● **Goal of the exercise**: Restating the data exactly is the whole task.

● ● ● ● ● ● ●

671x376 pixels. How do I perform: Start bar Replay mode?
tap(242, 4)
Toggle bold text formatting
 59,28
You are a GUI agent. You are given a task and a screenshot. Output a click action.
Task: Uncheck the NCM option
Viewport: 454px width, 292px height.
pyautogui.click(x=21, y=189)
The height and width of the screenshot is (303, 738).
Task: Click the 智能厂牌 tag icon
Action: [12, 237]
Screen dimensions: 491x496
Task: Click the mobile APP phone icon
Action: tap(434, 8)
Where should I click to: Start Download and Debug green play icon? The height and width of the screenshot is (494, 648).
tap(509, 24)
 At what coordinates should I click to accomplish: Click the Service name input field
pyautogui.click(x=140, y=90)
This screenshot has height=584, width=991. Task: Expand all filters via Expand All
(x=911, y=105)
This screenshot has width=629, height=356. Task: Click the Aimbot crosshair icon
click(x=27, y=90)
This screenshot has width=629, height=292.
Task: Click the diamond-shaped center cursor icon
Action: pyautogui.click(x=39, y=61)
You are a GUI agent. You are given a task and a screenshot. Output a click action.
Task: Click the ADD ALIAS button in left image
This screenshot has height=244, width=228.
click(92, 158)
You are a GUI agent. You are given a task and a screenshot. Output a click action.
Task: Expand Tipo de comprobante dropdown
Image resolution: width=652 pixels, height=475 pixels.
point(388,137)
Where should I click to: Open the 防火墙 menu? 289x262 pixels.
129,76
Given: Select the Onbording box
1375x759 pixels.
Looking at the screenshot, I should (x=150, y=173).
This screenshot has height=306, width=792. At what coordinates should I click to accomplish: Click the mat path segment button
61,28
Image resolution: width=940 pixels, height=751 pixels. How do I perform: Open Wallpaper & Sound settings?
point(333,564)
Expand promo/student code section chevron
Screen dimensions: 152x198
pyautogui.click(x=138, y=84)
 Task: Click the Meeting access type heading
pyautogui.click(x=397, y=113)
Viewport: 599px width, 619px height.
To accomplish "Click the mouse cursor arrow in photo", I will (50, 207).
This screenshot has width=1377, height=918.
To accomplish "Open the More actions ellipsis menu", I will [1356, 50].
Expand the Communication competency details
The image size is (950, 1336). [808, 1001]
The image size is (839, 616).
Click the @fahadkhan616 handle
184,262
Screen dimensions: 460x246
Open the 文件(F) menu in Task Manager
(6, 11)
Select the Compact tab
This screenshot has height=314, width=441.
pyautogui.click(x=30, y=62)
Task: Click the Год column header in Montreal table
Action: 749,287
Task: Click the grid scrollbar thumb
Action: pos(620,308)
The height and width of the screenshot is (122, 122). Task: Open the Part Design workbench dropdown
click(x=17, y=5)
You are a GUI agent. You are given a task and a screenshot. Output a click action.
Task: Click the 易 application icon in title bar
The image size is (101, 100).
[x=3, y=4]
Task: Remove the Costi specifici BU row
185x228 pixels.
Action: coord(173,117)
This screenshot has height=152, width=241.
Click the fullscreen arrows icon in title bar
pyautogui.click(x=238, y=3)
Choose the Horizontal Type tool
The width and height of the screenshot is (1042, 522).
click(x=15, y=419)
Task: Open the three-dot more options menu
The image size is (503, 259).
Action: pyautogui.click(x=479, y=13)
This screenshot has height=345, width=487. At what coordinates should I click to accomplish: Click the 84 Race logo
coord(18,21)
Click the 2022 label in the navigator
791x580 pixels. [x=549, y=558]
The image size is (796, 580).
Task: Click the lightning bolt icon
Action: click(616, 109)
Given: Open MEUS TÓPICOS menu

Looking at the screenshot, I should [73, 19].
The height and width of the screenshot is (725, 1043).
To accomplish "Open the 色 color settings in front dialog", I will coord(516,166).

● ● ● ● ● ● ●

● **Exercise result**:
671x376 pixels. How do I perform: Start bar Replay mode?
tap(242, 4)
Toggle bold text formatting
 59,28
You are a GUI agent. You are given a task and a screenshot. Output a click action.
Task: Uncheck the NCM option
Viewport: 454px width, 292px height.
pyautogui.click(x=21, y=189)
The height and width of the screenshot is (303, 738).
Task: Click the 智能厂牌 tag icon
Action: [12, 237]
Screen dimensions: 491x496
Task: Click the mobile APP phone icon
Action: tap(434, 8)
Where should I click to: Start Download and Debug green play icon? The height and width of the screenshot is (494, 648).
tap(509, 24)
 At what coordinates should I click to accomplish: Click the Service name input field
pyautogui.click(x=140, y=90)
This screenshot has height=584, width=991. Task: Expand all filters via Expand All
(x=911, y=105)
This screenshot has width=629, height=356. Task: Click the Aimbot crosshair icon
click(x=27, y=90)
This screenshot has width=629, height=292.
Task: Click the diamond-shaped center cursor icon
Action: pyautogui.click(x=39, y=61)
You are a GUI agent. You are given a task and a screenshot. Output a click action.
Task: Click the ADD ALIAS button in left image
This screenshot has height=244, width=228.
click(92, 158)
You are a GUI agent. You are given a task and a screenshot. Output a click action.
Task: Expand Tipo de comprobante dropdown
Image resolution: width=652 pixels, height=475 pixels.
point(388,137)
Where should I click to: Open the 防火墙 menu? 289x262 pixels.
129,76
Given: Select the Onbording box
1375x759 pixels.
Looking at the screenshot, I should (x=150, y=173).
This screenshot has height=306, width=792. At what coordinates should I click to accomplish: Click the mat path segment button
61,28
Image resolution: width=940 pixels, height=751 pixels. How do I perform: Open Wallpaper & Sound settings?
point(333,564)
Expand promo/student code section chevron
Screen dimensions: 152x198
pyautogui.click(x=138, y=84)
 Task: Click the Meeting access type heading
pyautogui.click(x=397, y=113)
Viewport: 599px width, 619px height.
To accomplish "Click the mouse cursor arrow in photo", I will (50, 207).
This screenshot has width=1377, height=918.
To accomplish "Open the More actions ellipsis menu", I will [1356, 50].
Expand the Communication competency details
The image size is (950, 1336). [808, 1001]
The image size is (839, 616).
Click the @fahadkhan616 handle
184,262
Screen dimensions: 460x246
Open the 文件(F) menu in Task Manager
(6, 11)
Select the Compact tab
This screenshot has height=314, width=441.
pyautogui.click(x=30, y=62)
Task: Click the Год column header in Montreal table
Action: 749,287
Task: Click the grid scrollbar thumb
Action: pos(620,308)
The height and width of the screenshot is (122, 122). Task: Open the Part Design workbench dropdown
click(x=17, y=5)
You are a GUI agent. You are given a task and a screenshot. Output a click action.
Task: Click the 易 application icon in title bar
The image size is (101, 100).
[x=3, y=4]
Task: Remove the Costi specifici BU row
185x228 pixels.
Action: coord(173,117)
This screenshot has height=152, width=241.
Click the fullscreen arrows icon in title bar
pyautogui.click(x=238, y=3)
Choose the Horizontal Type tool
The width and height of the screenshot is (1042, 522).
click(x=15, y=419)
Task: Open the three-dot more options menu
The image size is (503, 259).
Action: pyautogui.click(x=479, y=13)
This screenshot has height=345, width=487. At what coordinates should I click to accomplish: Click the 84 Race logo
coord(18,21)
Click the 2022 label in the navigator
791x580 pixels. [x=549, y=558]
The image size is (796, 580).
Task: Click the lightning bolt icon
Action: click(616, 109)
Given: Open MEUS TÓPICOS menu

Looking at the screenshot, I should [73, 19].
The height and width of the screenshot is (725, 1043).
To accomplish "Open the 色 color settings in front dialog", I will coord(516,166).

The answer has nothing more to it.